* **Given records**
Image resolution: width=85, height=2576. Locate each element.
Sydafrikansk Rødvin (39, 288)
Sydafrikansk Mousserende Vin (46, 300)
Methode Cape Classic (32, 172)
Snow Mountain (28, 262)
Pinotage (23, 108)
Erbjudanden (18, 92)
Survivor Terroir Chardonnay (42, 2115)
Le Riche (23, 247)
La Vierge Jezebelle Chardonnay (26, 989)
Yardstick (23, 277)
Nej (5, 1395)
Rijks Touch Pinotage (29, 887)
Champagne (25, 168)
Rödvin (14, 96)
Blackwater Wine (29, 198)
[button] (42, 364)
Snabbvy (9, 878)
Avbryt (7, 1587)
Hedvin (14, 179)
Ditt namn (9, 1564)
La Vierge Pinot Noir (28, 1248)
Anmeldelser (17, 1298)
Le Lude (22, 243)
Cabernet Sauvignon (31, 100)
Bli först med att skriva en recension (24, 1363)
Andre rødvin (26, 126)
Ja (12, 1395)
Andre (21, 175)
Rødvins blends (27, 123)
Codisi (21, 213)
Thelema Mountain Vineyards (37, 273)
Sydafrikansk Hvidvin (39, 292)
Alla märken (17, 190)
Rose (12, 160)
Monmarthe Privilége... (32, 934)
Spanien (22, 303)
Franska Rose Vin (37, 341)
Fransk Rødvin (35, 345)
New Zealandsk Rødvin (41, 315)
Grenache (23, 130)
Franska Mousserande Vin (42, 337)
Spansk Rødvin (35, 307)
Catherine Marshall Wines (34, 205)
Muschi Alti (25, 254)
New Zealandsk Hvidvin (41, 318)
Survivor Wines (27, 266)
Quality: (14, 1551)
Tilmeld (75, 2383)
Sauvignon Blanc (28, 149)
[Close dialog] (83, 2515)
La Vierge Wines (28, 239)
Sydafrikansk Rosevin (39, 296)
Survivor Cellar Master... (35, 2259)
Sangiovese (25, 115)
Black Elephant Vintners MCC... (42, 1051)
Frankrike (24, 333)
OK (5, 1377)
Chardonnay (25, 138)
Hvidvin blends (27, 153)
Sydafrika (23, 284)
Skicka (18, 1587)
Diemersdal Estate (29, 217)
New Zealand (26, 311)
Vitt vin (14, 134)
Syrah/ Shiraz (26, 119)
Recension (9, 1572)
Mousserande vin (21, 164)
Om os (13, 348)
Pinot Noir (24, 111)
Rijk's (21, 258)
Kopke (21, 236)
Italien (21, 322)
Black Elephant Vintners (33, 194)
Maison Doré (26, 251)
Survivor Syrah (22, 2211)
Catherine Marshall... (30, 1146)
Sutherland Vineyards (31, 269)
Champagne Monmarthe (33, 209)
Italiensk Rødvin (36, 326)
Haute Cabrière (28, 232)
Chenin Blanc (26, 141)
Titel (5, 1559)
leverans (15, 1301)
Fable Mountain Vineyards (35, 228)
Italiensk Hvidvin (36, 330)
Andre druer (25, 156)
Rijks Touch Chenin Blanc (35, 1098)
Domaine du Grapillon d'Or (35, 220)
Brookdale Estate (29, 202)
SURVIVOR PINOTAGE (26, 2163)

* **Exercise**
Output the records above exactly, from their first line through the line that contains "Yardstick (23, 277)", and add nothing.

* **Solution**
Image resolution: width=85, height=2576. Locate each element.
Sydafrikansk Rødvin (39, 288)
Sydafrikansk Mousserende Vin (46, 300)
Methode Cape Classic (32, 172)
Snow Mountain (28, 262)
Pinotage (23, 108)
Erbjudanden (18, 92)
Survivor Terroir Chardonnay (42, 2115)
Le Riche (23, 247)
La Vierge Jezebelle Chardonnay (26, 989)
Yardstick (23, 277)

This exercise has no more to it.